━━━━━ EXERCISE MATERIALS ━━━━━
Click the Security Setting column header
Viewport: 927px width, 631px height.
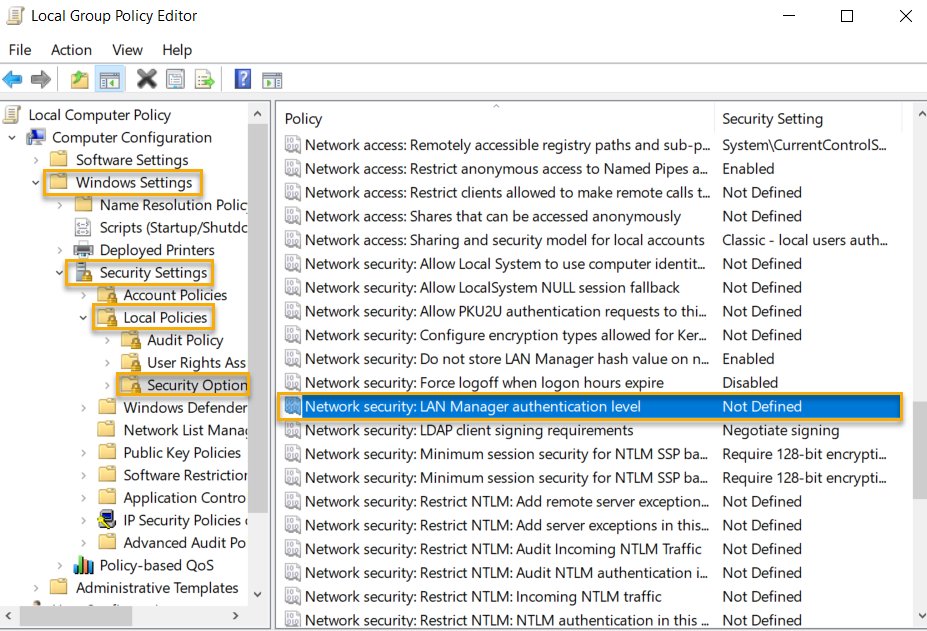[773, 118]
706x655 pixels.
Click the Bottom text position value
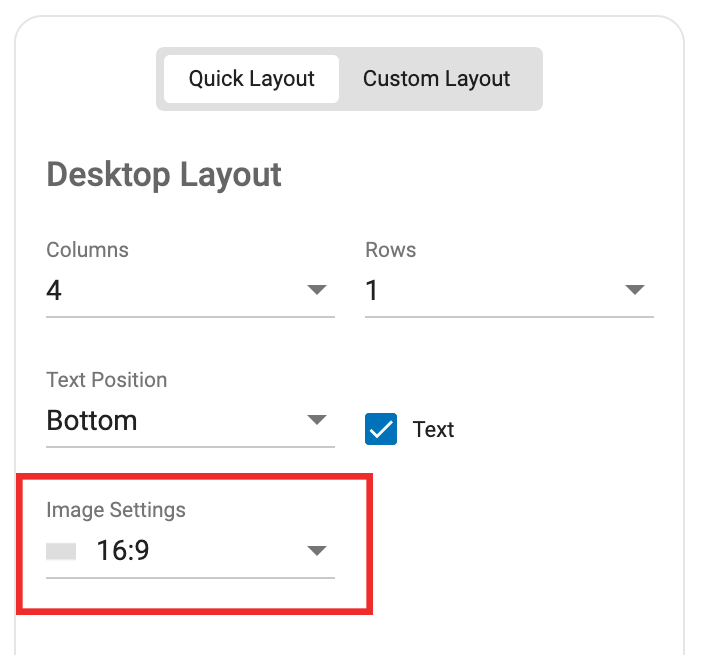tap(92, 420)
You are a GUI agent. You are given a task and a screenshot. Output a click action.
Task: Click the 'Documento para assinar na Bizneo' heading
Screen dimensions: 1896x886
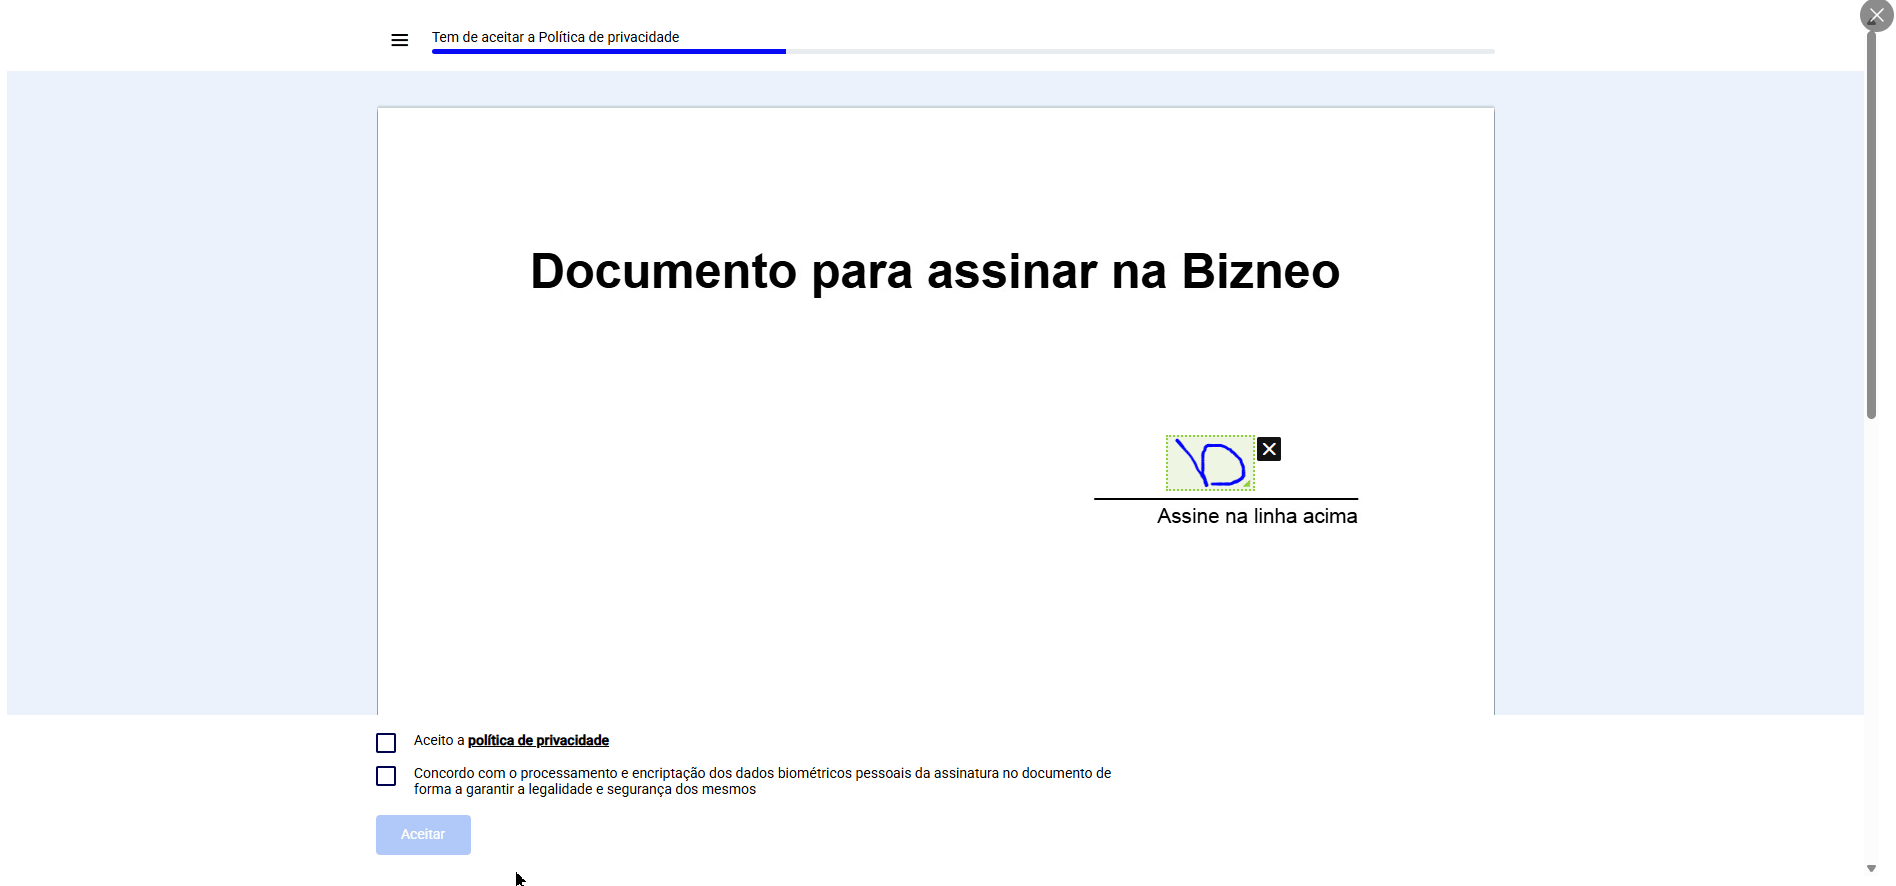(x=934, y=271)
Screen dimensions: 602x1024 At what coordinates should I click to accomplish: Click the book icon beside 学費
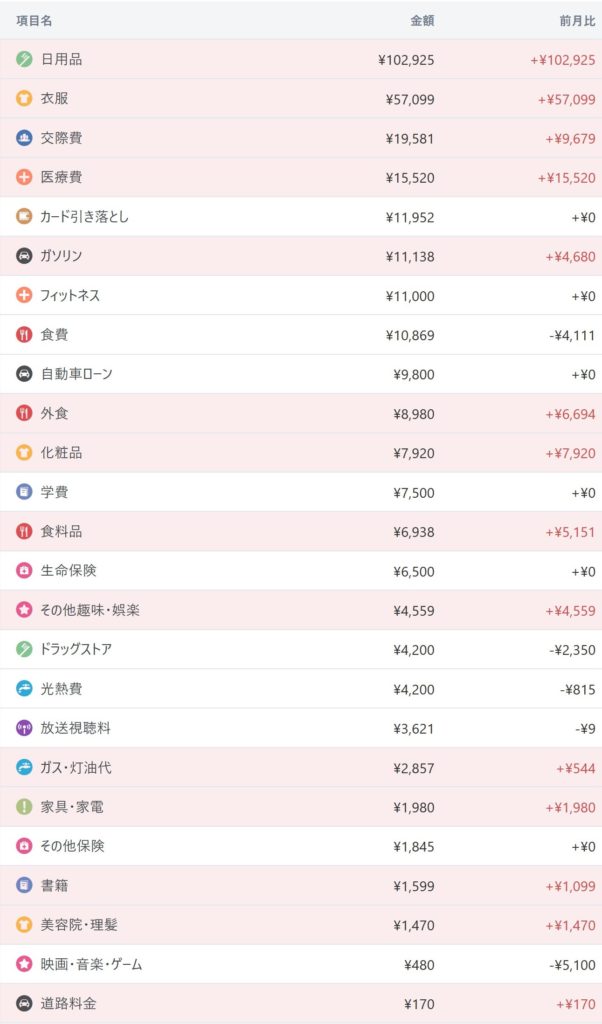pyautogui.click(x=24, y=492)
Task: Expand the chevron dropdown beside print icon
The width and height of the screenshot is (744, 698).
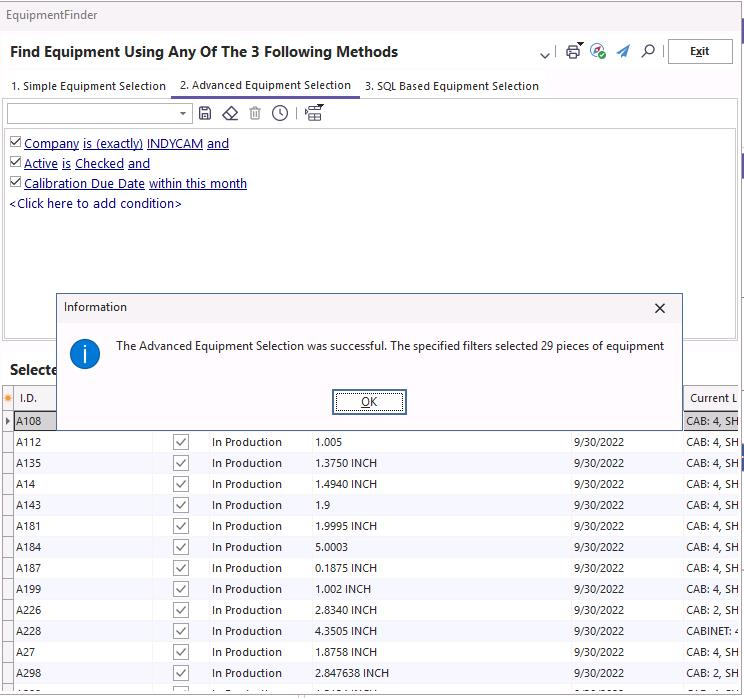Action: tap(545, 54)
━━━━━
At the line containing "Click the Bottom text position value", begin reproducing the entries word for word, and continue through their last line. Leave out the pictures.

SOLUTION FOR THIS PROBLEM:
Click the Bottom text position value
tap(92, 420)
You are a GUI agent. You are given a task and a screenshot. Output a click action.
Task: Click the 'Documento para assinar na Bizneo' heading
Screen dimensions: 1896x886
(x=934, y=271)
Screen dimensions: 602x1024 At what coordinates should I click to accomplish: Click the book icon beside 学費
pyautogui.click(x=24, y=492)
Task: Expand the chevron dropdown beside print icon
The width and height of the screenshot is (744, 698).
Action: tap(545, 54)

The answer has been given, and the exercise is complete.